● Work instructions:
[a] In the article on the Federal Reserve and interest rates, by how much did the VIX index rise over Monday and Tuesday?
[b] Change the stretch of the Federal Reserve article from "In merely two" through "of holding them." so that "jumped" stands in place of "leapt", and give that stretch back.
[c] Go on with the article on the Federal Reserve and interest rates from the point where it stops.

With turmoil like this, it's easy to see why the Federal Reserve would stand pat on interest rates, as it did Wednesday: safety first. With the global economy looking shaky, it must have seemed unwise to tighten the monetary policy screws further.
But the Fed faces difficult choices. A look at its own data suggests that its policies have led to financial imbalances that place it under pressure to raise rates, as it has repeatedly said it will do.
One problem is that the purchases of trillions of dollars of bonds by the Federal Reserve and other central banks in a strategy known as quantitative easing have contributed to the extraordinarily low yields in much of the bond market.
Another, less obvious problem is that by helping to engineer such low rates, the Fed has helped create a surge in US household wealth that has far outstripped growth in wages and incomes.
Low interest rates increase bond values directly, because rates (also known as yields) and bond prices move in opposite directions. Those low yields have made many other investments, from stocks to houses and other real estate, much more appealing in comparison.
This increase in wealth may have helped stimulate the economy, but because wealth has grown so much faster than wage income since the last financial crisis, measures of inequality, in both wealth and income, have worsened.
"The Fed's policies are largely responsible for creating a wealth cycle," said Joseph G Carson, director of global economic research at AllianceBernstein."It's past time that the Fed took some action."
Yet the case for holding rates steady, and not touching the Fed funds rate (the central bank's crucial short-term rate) is easy to make, and the Fed made it Wednesday.
In a statement, it warned of risks facing the still fragile domestic economy. And in a news conference, Janet Yellen, the Fed chairwoman, said that Thursday's British referendum could 'have consequences' for global markets.
She said,"It could have consequences in turn for the US economic outlook that would be a factor in deciding on the appropriate path of policy."
Polls indicate it is quite possible that British voters will decide that their country should leave the European Union. The British pound, Britain's global trade, the status of the city of London as a world financial capital ” all could be threatened, and so could the stability of the rest of the European Union.
In merely two days, Monday and Tuesday, the VIX index, a measure of expected volatility in the stock market, leapt 20 percent. Yields of bonds of troubled countries on the eurozone periphery, like Greece and Spain, rose to levels not reached in months, as investors demanded more rewards for the risks of holding them.
What's more, the yields of sovereign bonds in core countries like Germany and France plummeted as global investors sought a semblance of safety. This has produced some strange results: For the first time in history, the yield on the 10-year German bond moved into negative territory Tuesday.

● Given entries:
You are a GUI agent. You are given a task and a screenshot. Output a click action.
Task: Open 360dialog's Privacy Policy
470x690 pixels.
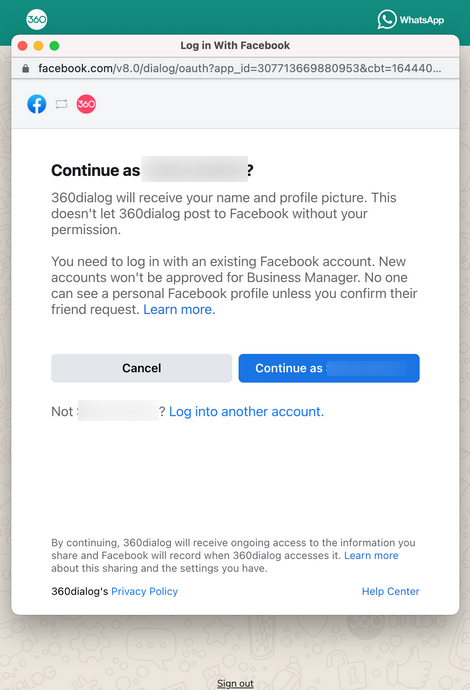coord(144,591)
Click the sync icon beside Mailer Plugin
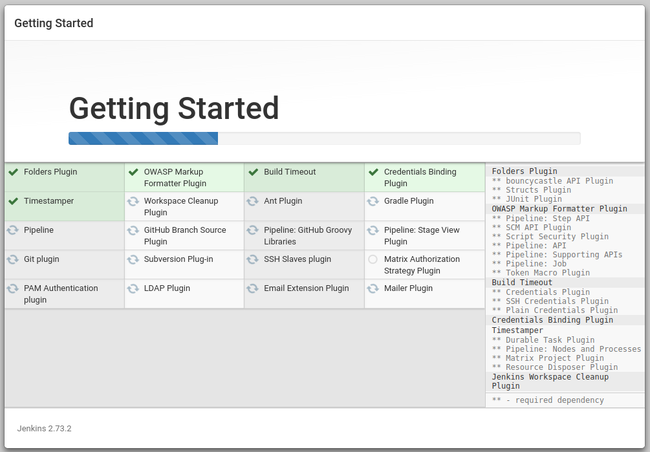 coord(373,289)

● Responses by task:
[a] 20 percent

[b]
In merely two days, Monday and Tuesday, the VIX index, a measure of expected volatility in the stock market, jumped 20 percent. Yields of bonds of troubled countries on the eurozone periphery, like Greece and Spain, rose to levels not reached in months, as investors demanded more rewards for the risks of holding them.

[c]
What that means is difficult to comprehend. Buy a bond, and you get an investment that erodes in value. People who buy bonds that pay negative rates are essentially accepting that deal. Much of the bond market has been living in a bizarro world of negative interest rates in which the traditional relationship between lender and borrower is inverted, as I wrote in March.
Over the past few months, as global economic weakness has persisted, the zone of negative yields has expanded, from about $7 trillion worth of global bonds to more than $10 trillion, with no end in sight.
Yields on numerous sovereign notes of shorter maturities of, say, five years have been negative for some time. The list includes Switzerland, Germany, Austria, Sweden, Finland, Japan, Denmark, the Netherlands, Belgium and France. A saving grace, for investors in such bonds, is that if yields keep dropping, prices, which move in the opposite direction, will rise, and handsome profits can be made when the securities are sold.
The US Treasury is not selling bonds with negative interest rates, but yields on 10-year Treasurys have plummeted as well, dropping close to 1.5 percent on Thursday. Since 1981, such securities have yielded more than 6.3 percent, on average, a staggeringly large gap. The current ultralow Treasury yields make sense only when compared with the even lower yields available elsewhere around the world.
While the Fed influences the entire fixed-income market, it directly controls only short-term yields through the Fed funds rate, which it raised to 0.25 percent, from nearly zero, in December.
The Fed has repeatedly said it would increase that rate further, only to backpedal. On Wednesday, it did so again, forecasting that the rate would reach only 1.6 percent next year, down from a projection of 1.9 percent made in March; and only 2.4 percent in 2018, down from a March projection of 3 percent.
While wage inflation appears to be on the increase, and the unemployment rate is quite low at 4.7 percent, some recent data on the labour market and on inflation has been disappointing, gross domestic product has been growing slowly, and the Fed has decided to be extremely cautious in setting rates.
Yet from the perspective of household wealth and asset prices, the dangers of Fed inaction are readily apparent. By keeping interest rates low for so many years, the Fed has not merely reduced fixed-income yields. It has increased the value of other assets, to spectacular effect.
In the first quarter of this year, the Fed's report,"Financial Accounts of the United States," shows that total household wealth rose by $837 billion, to $88.1 trillion. That figure, which includes the value of financial assets and homes owned by US households and nonprofit corporations, increased $32.5 trillion, or 58 percent, since the end of the last recession in June 2009.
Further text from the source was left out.